## Short exercise:
Please write out the records word for word, starting at the beginning and ending with the line that contains "point(1331,150)".

## Material for this task:
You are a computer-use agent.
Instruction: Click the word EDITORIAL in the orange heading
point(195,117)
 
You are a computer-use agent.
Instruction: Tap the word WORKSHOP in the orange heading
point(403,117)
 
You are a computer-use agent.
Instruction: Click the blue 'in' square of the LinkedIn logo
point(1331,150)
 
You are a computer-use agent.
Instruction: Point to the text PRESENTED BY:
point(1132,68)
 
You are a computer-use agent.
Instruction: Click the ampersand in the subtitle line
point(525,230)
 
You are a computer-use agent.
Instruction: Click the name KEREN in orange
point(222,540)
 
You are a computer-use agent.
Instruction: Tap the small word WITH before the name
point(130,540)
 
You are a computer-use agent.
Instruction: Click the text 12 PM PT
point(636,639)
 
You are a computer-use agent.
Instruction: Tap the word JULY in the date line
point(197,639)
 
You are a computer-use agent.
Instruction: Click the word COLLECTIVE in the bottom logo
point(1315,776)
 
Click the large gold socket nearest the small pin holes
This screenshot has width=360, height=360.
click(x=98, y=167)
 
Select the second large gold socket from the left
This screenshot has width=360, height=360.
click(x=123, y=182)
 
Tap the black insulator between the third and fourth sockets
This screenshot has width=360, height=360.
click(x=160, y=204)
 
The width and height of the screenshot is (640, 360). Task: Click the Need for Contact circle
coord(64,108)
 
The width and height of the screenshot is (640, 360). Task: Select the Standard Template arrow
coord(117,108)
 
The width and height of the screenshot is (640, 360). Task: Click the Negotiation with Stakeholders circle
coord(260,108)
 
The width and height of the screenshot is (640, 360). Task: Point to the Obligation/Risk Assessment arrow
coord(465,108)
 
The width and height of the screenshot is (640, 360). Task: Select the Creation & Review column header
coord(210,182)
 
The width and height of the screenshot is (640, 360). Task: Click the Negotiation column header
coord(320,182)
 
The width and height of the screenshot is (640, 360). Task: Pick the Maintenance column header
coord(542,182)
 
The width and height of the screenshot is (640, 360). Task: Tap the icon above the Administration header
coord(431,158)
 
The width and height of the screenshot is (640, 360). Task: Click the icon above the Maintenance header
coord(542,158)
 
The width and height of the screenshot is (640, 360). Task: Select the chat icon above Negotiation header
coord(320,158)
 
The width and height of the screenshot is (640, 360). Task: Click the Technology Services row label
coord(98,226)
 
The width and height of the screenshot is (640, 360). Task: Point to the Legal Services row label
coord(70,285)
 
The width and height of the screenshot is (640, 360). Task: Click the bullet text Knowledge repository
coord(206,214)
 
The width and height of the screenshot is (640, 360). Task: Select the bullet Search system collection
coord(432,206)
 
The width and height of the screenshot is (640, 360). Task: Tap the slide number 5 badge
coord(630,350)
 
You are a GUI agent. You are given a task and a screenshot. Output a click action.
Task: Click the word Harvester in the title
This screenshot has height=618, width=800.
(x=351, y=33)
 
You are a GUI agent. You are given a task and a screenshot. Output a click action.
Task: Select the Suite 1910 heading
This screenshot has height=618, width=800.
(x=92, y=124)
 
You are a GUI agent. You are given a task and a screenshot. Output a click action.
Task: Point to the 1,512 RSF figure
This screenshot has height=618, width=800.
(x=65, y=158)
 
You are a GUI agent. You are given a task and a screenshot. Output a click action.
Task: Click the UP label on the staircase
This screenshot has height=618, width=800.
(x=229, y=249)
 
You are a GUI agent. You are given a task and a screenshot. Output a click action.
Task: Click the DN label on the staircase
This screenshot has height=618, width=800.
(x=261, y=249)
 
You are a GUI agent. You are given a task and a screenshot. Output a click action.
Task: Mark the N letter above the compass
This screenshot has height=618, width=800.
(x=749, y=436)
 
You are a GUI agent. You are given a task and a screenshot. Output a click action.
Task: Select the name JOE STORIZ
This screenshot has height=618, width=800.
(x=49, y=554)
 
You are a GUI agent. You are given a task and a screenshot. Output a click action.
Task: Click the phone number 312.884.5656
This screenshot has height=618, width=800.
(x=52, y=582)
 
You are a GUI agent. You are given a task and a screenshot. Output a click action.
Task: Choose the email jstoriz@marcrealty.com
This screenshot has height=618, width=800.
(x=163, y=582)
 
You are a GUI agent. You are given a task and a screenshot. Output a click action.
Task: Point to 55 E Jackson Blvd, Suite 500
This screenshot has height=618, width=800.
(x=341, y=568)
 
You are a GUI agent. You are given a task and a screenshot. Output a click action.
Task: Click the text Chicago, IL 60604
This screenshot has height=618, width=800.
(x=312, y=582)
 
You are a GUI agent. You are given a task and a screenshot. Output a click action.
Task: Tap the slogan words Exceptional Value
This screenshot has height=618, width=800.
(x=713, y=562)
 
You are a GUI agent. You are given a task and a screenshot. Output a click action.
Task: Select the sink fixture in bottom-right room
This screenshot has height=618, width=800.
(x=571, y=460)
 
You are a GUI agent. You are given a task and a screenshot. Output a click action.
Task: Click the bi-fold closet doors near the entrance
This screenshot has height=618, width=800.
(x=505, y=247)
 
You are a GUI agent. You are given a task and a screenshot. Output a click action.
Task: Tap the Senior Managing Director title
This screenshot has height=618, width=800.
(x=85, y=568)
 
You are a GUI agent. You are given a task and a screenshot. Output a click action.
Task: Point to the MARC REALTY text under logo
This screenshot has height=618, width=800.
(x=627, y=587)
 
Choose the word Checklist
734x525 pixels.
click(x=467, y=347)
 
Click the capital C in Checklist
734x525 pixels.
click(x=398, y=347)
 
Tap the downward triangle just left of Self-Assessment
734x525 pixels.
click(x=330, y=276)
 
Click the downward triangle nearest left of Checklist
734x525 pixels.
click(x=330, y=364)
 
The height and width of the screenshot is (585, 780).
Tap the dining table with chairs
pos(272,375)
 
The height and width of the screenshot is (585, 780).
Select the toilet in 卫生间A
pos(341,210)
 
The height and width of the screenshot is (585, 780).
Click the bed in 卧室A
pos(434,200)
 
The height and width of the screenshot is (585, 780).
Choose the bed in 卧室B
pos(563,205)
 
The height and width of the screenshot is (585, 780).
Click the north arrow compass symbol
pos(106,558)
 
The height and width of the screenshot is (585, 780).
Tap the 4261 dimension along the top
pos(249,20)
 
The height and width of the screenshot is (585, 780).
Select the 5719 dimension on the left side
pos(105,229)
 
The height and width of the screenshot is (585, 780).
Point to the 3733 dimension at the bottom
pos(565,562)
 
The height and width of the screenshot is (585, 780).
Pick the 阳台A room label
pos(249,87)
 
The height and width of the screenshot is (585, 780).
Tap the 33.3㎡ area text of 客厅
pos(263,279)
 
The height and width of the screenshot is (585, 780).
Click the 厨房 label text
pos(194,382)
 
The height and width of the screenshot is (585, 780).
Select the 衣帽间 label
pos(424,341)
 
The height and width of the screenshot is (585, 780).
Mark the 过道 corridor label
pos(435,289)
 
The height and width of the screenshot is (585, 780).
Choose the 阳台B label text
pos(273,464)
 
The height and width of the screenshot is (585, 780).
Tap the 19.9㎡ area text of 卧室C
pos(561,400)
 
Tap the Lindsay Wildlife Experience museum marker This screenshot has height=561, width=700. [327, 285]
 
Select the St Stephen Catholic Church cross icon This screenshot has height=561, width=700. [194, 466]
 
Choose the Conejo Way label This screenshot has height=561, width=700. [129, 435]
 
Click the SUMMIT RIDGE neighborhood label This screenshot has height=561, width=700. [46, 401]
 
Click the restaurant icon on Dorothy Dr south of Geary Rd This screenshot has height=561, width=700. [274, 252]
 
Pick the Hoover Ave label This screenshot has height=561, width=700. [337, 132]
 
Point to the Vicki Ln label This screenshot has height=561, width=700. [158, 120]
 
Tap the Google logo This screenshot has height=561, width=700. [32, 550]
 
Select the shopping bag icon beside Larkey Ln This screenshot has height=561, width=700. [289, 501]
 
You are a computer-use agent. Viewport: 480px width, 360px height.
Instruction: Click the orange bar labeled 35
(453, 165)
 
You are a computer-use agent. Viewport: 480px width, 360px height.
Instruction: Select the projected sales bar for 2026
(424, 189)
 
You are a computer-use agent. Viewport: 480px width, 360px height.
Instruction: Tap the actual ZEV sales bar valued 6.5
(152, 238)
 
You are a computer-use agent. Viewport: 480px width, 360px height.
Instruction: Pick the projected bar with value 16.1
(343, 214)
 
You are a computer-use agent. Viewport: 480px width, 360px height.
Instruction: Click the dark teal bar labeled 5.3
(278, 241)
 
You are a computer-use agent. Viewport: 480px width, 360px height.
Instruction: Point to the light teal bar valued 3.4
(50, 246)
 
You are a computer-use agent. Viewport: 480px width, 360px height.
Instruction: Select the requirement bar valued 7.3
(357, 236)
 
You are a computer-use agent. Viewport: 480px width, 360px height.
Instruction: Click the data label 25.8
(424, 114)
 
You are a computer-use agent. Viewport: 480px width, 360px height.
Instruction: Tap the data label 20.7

## Exercise answer:
You are a computer-use agent.
Instruction: Click the word EDITORIAL in the orange heading
point(195,117)
 
You are a computer-use agent.
Instruction: Tap the word WORKSHOP in the orange heading
point(403,117)
 
You are a computer-use agent.
Instruction: Click the blue 'in' square of the LinkedIn logo
point(1331,150)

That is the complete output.